All is well in the wool industry again it seems.
The market was very solid last week, although perhaps getting a little over exuberant on the first selling day with a jump of 50 cents a kilogram fairly well across the board.
The Thursday auction brought a little more circumspection to the trade and AWEX called it unchanged in the east, with the volatile western market jumping up and down in the corner to attract attention and so broke ranks to ease by 20c/kg.
Overall everyone was pretty pleased with the outcome and whilst the market may come down just a tad next week, the overall tone of the market for the next couple of months seems to be positive at last.
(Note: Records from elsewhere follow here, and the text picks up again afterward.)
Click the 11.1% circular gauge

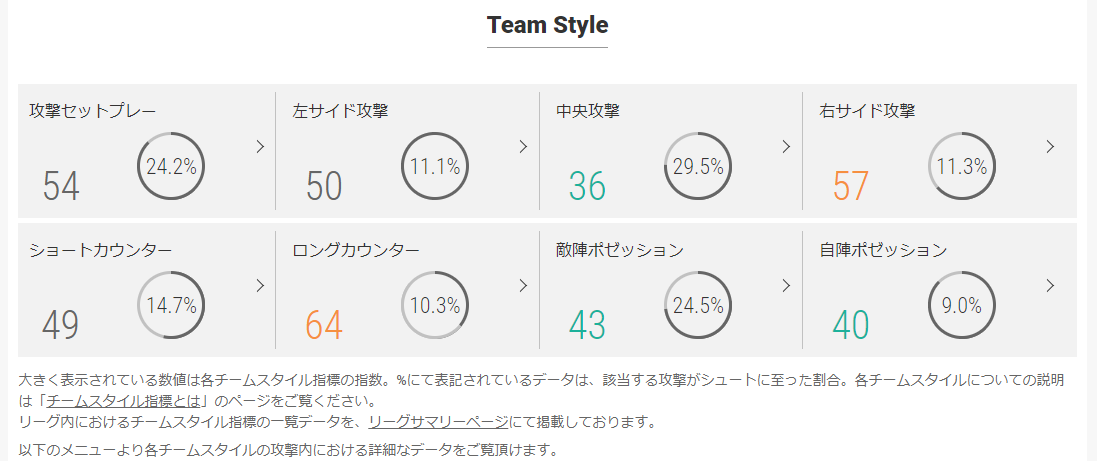[434, 166]
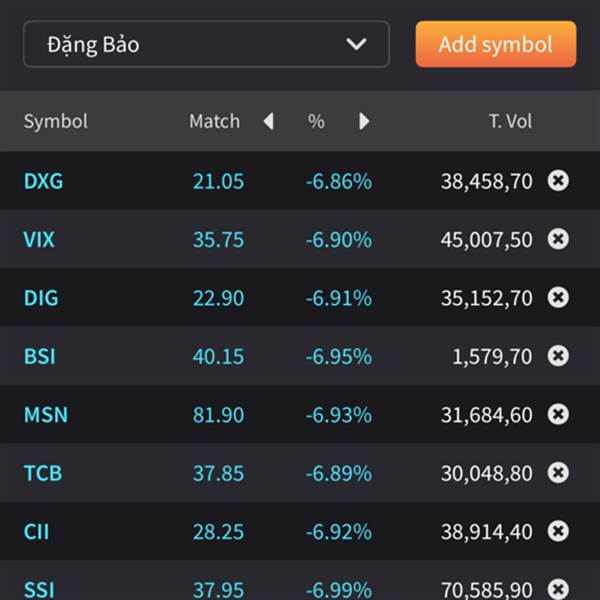Image resolution: width=600 pixels, height=600 pixels.
Task: Sort by the T. Vol column header
Action: [x=510, y=121]
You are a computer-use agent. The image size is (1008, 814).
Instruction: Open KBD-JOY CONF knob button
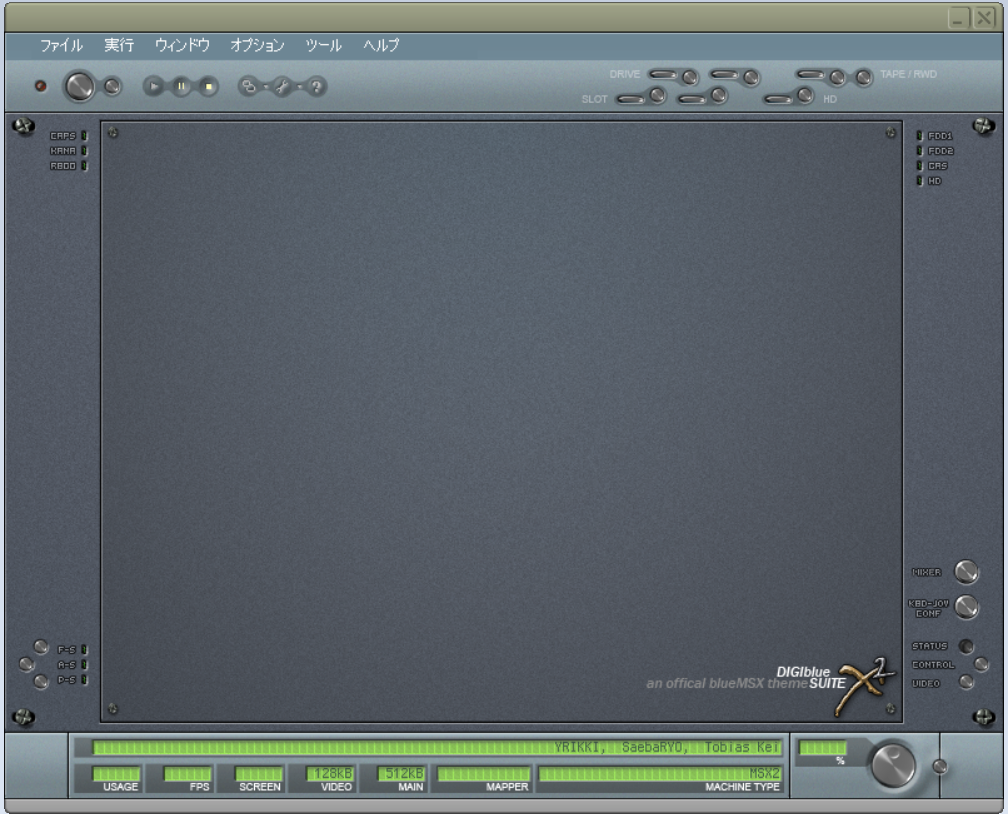(x=966, y=607)
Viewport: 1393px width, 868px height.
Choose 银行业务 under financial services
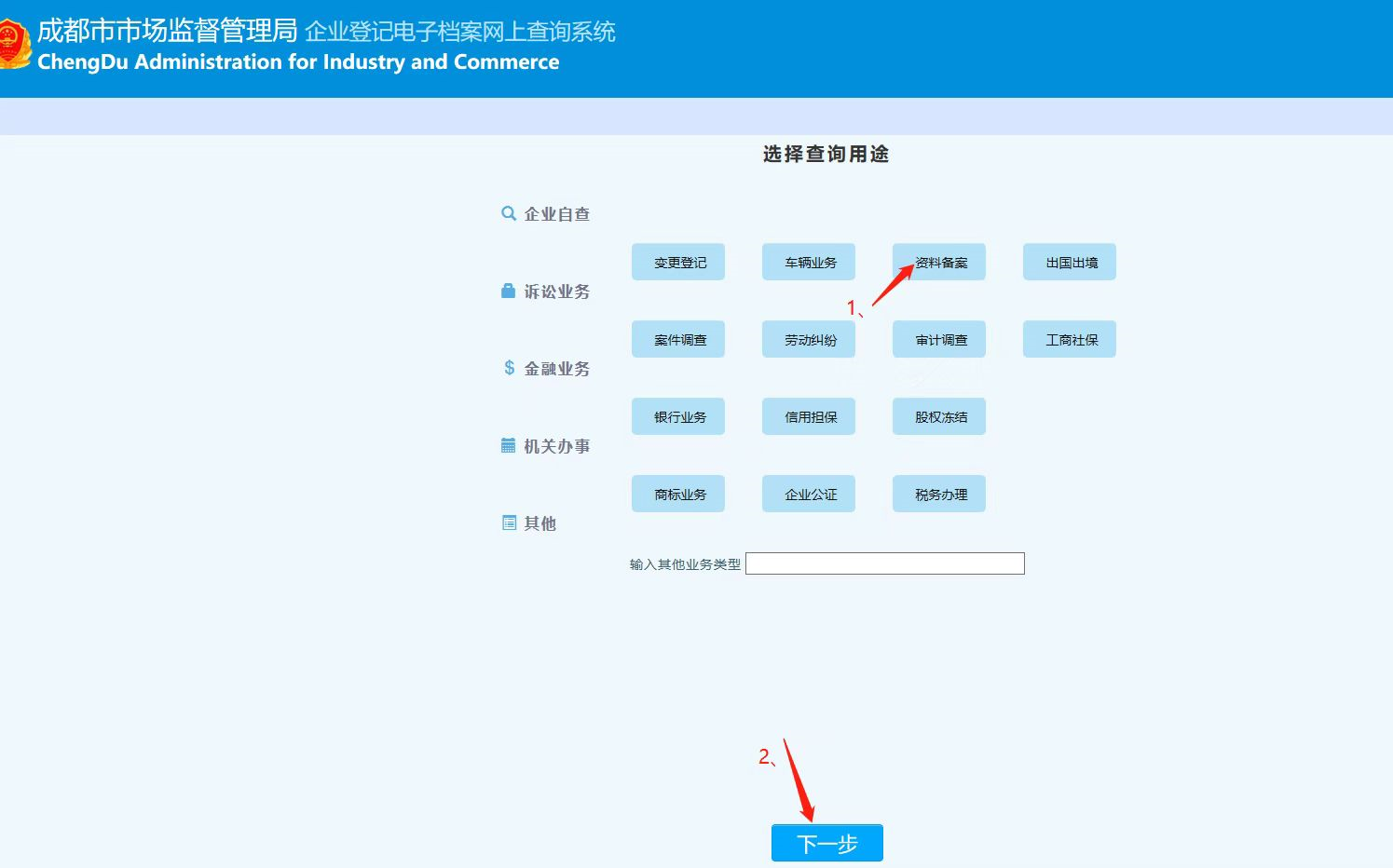[x=678, y=417]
Of course, we could still get ''trumped'' if there is a blow-up on the world financial and/or political scene, but barring that it should be fairly smooth sailing from here into the new year.
The retail fraternity is reminding us, with no subtlety at all, that Christmas is fast approaching.
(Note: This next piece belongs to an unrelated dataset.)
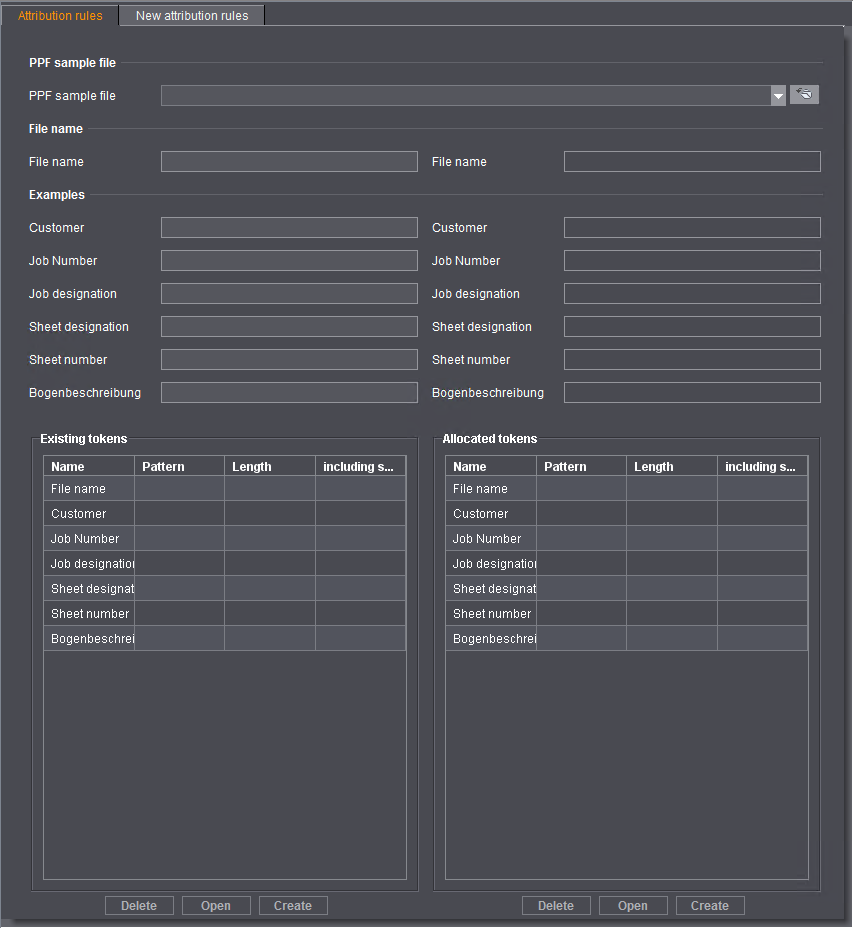853x928 pixels.
Task: Select the Customer row in Existing tokens
Action: 87,513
For the wool industry here in Oz that means every wool grower will start shopping online for pure wool garments to give to family members for Christmas presents to help promote the wonderful fibre that they produce.
How an Australian wool grower cannot wear Merino wool given the plethora of different garments now available is beyond comprehension - a bit like a vegetarian beef farmer.
And yes, some of the bricks and mortar retailers do not stock much wool, especially at this time of year, so one often has to head online to source Merino polos, business shirts, underwear or the new boardies.
Shopping online does not present the scary, difficult experience it previously did, so hopefully, every wool grower in Australia will get on the keyboard to help drive the recovery in demand for the fibre that they produce.
But for the exporting and processing industry, it means that the countdown to the recess is becoming a factor as mills manage their inventory over the break in sales.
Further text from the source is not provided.